Las Vegas Sun

March 29, 2024

Brett Wesley Gallery’s latest exhibit delights in its outsider perspective

Wild at Heart

Sri Whipple’s “Desert Occurrence”

The Details

Wild at Heart
Three stars
Through January 29, Brett Wesley Gallery, 433-4433

Gosh, it seems trite to launch a discussion of lowbrow. But the fact of the matter is, throw a rock at First Friday and it would be hard to miss some variation of the graffiti-driven, tattoo-inflected, comic-book-drenched vibe.

It makes sense. Las Vegas nurses a perpetual Southern California hangover, aesthetically as well as literally. That region’s car culture gave birth (in part) to the lowbrow look that churns graffiti, tattoo, comics and figuration into outsider-art chic.

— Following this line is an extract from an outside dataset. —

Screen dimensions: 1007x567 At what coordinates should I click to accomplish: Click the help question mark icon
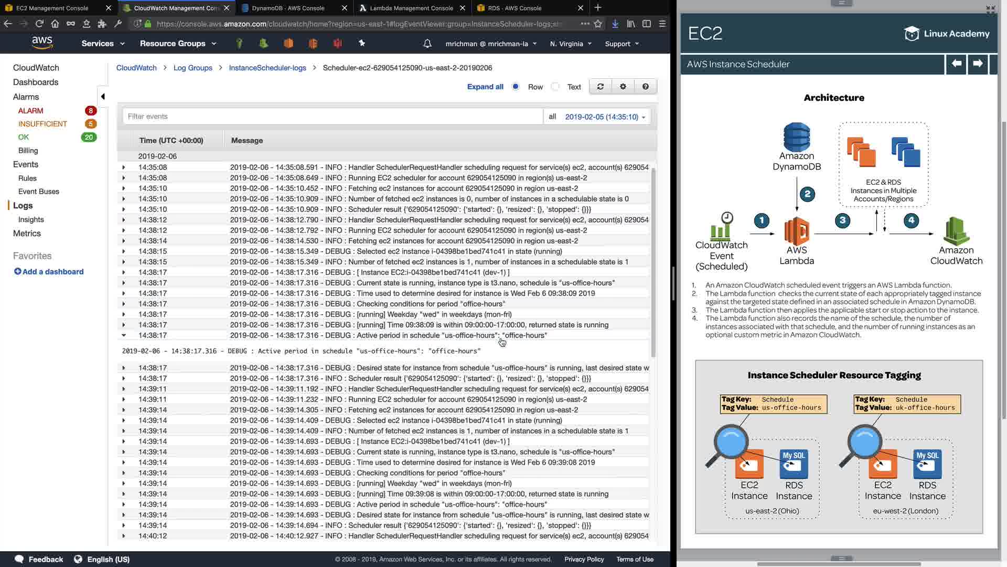tap(646, 87)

Locally, unlimited exposure to some of the best designers in the world creates a savvy taste for advertising, design and illustration, all cornerstones of the genre. Our intoxicating media-drenched landscape lends itself to a visual slicing/dicing/julienning of popular imagery, ingesting and redistributing every imaginable strain of Western culture. And lowbrow traditionally positions itself as an “up yours” to elitist notions of art, art making and art training.

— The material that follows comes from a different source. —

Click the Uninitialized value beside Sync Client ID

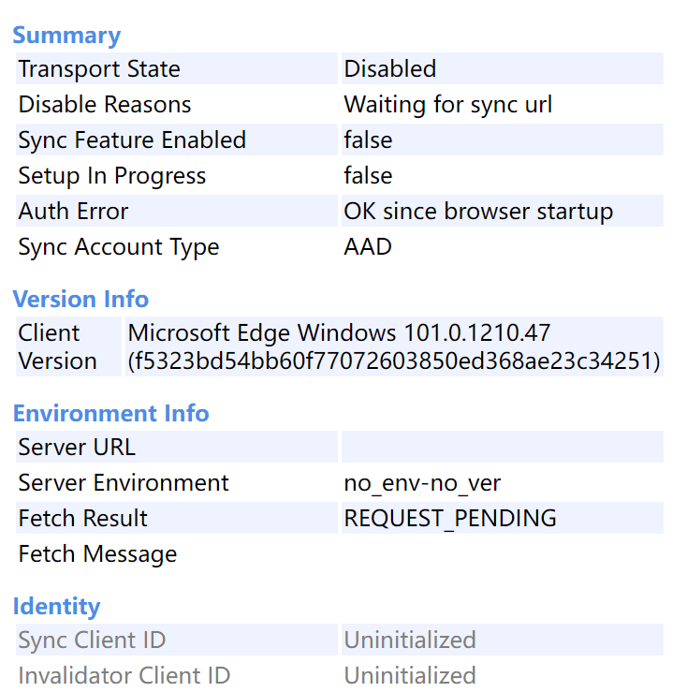(410, 640)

When you think about it, Las Vegas and the illustrative pop surrealism of lowbrow are like cheese and macaroni.

Brett Wesley Gallery’s Wild at Heart offers its own variation on the theme. Painting, chroma and comics are at the core of Wild’s heart and Utah’s Sri Whipple makes it look easy. The artist’s “The Rambler Part 3,” a seductive kaleidoscope of rubbery legs, questionable body parts and smoking pipes, is visually delicious. The Rambler in question (Popeye?) careens and boomerangs in a pileup of flesh, all quite beautifully executed. This guy can paint. Whipple’s surreal “Desert Occurrence” is equally alluring, although reminiscent of Inka Essenhigh’s gorgeous Looney Tunes-influenced enamel paintings from the early 2000s.

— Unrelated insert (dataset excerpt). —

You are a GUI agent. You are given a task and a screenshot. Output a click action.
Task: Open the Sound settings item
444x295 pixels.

Utahan Trent Call’s decorative surfaces are process heavy. Translucent and brightly pigmented, softly detailed layers fill the canvas beneath hard-edge comic strip shapes, creating an immersive effect. “Ka-Boom I and II” and “Brick House” transform cartoon quotations into a lacy color-field matrix. Call has a real gift for color, as revealed in the complex hues skimming the surface of the sprightly “Squares & Clouds,” lavender shimmering like a Monet haystack.

Vegas’ Juan Muniz most directly embraces the comic book form in his series of paintings based around a sweet bunny-suited character named “Felipe.” Muniz’s highly illustrative paintings convey fragile urban narratives with honesty and heart. Muniz conveys a disarming sincerity absent from the rest of the show.

Lowbrow traded in its subcultural cache for mainstream art world ubiquity years ago, a look visible as much on the street as it is in the gallery. As such, parts of Wild at Heart feel like well-covered territory. But the best work sidesteps familiarity and reveals talented young artists working hard to generate fresh perspectives on a traditional medium. It’s fun, earnest and bright. If you love painting, you’ll love Wild at Heart.